The Friends are always looking for support and new members. Find out more and offer your suggestions for the site at Friends of Sheffield Castle or write to FOSC Membership Secretary, 8 Thornsett Gardens, Sheffield, S17 3PP.
The Friends of Sheffield Castle committee
Martin Gorman has been chairman of the Friends for the past two years. He has lived and worked in Sheffield all his life, working for NatWest as relationship director and amassing a large network of commercial and financial contacts in the area. He is also a council member for Sheffield Chamber of Commerce.
Clive Waddington is managing director of Archaeological Research Services Ltd, a national archaeological consultancy and contracting company based in Bakewell and Sheffield. Clive has helped obtain several million pounds’s worth of funding for community archaeology projects throughout the UK and has delivered many flagship projects that have appeared on national television.
Anna Badcock is regional director of ArcHeritage, a not-for-profit archaeological practice based in Sheffield. Anna is a landscape archaeologist who graduated in Sheffield and has lived and worked all her professional life in the city.

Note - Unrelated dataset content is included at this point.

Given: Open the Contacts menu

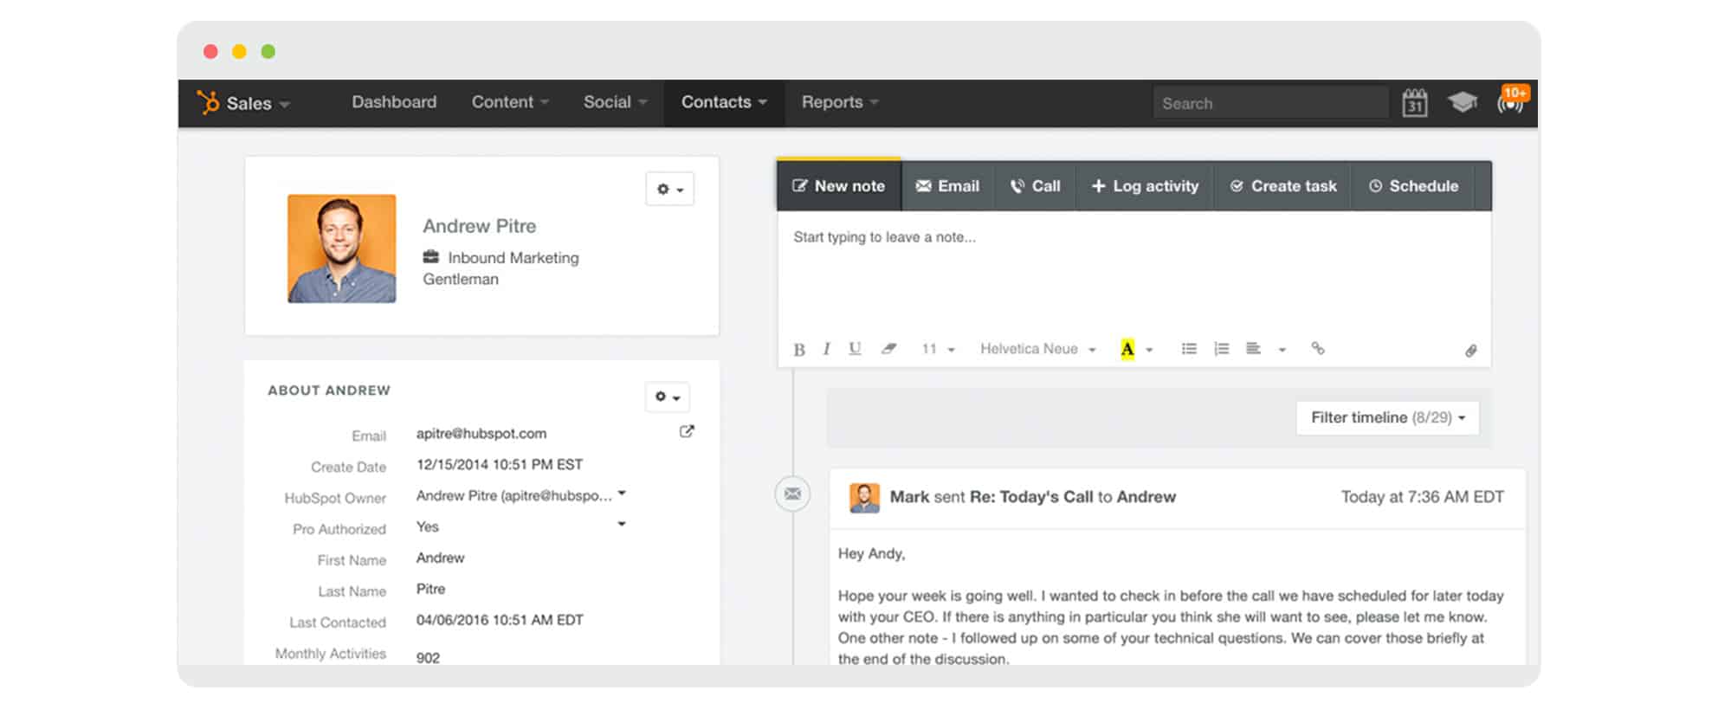Looking at the screenshot, I should pyautogui.click(x=723, y=103).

Holly Smith joined the committee in 2015 and was elected as secretary in 2016. Holly lives and works in Sheffield and is both regional manager and the environment team leader at Sheffield-based environmental consultancy Ecus Ltd. Her technical background is environmental impact assessment, with a particular focus on ecology. Her academic background is biology with a PhD focussing on botany and climate change.

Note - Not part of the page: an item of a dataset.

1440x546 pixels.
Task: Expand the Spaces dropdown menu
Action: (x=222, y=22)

Adrian Millward is a retired civil engineer and has managed major projects and regeneration programmes across the UK. He is helping the Friends with funding and strategy
Glynis Jones is treasurer for the group. She was a science teacher in the UK and Greece before joining the British School at Athens as research assistant in archaeological materials science at the Fitch Laboratory. She returned to Britain in 1978 studying at the University of Cambridge, then worked as an environmental archaeologist at the Museum of London. She came to University of Sheffield in 1984, where she is a Professor of Archaeology.

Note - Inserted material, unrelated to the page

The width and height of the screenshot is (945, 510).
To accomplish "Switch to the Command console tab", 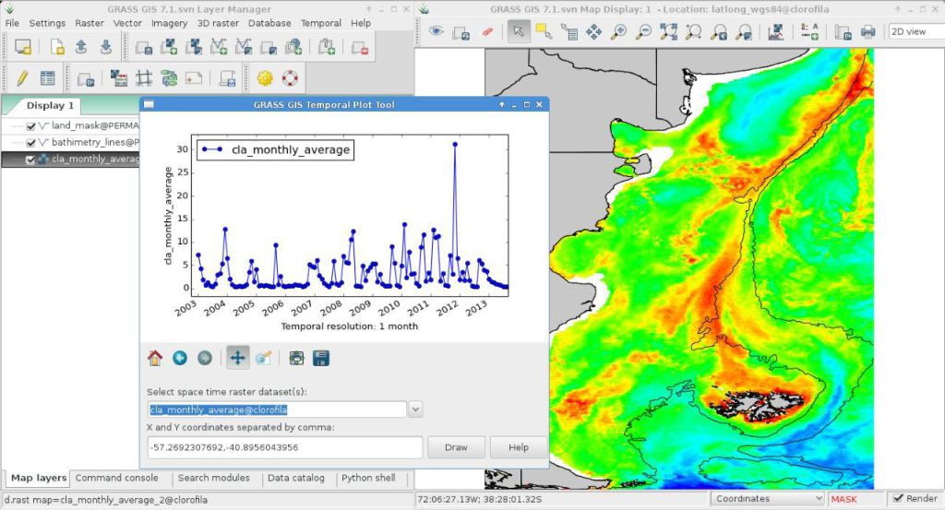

John Moreland is professor of historical archaeology at the University of Sheffield. He also chairs the University’s Castlegate Steering Group, which co-ordinates University research in the Castlegate area
John Baker is chairman of the Time Travellers, an active amateur archaeology group covering South Yorkshire and North Eeast Derbyshire, who are currently running a Heritage Lottery Fund excavation on a Roman Site at Whirlow Farm. John is membership secretary.
Marie Gilman is a retired secretary, college lecturer and office manager. She is a committee member of three historical groups, speaker finder for the Sheffield Branch of the Association of Secretaries, and runs an independent business.
Ron Clayton is a long-term campaigner for the cause of Sheffield heritage and local media commentator. Author of three books on Sheffield history and holding an honours degree in History from the University Of Sheffield, Ron hosts history walks and talks around Sheffield.
Nick Robinson maintains the website for the Friends. He has been a web designer for about 20 years. Nick has a parallel career folding paper, and has written and illustrated over 60 origami books with total world-wide sales into the millions. A former professional musician he still performs solo ambient guitar concerts. Nick has an Honours degree in Communication Studies.
Hermann Beck is managing director of the Holiday Inn Royal Victoria Hotel, Sheffield, where the Friends meet, and was president of the Sheffield Chamber of Commerce in 2009.
Lloyd Powell has a masters degree in medieval military history, has been director of archaeology for the Duchy of Lancaster and supervised the restoration project at Tickhill Castle. Lloyd is a well-known local historian who has a great knowledge of the history of Sheffield Castle
David Clarke is a senior lecturer in journalism at Sheffield Hallam University. He lived and studied in the city gaining degrees in archaeology, prehistory, medieval history and folklore. He previously worked for the Star and Yorkshire Post as crime writer and investigative journalist.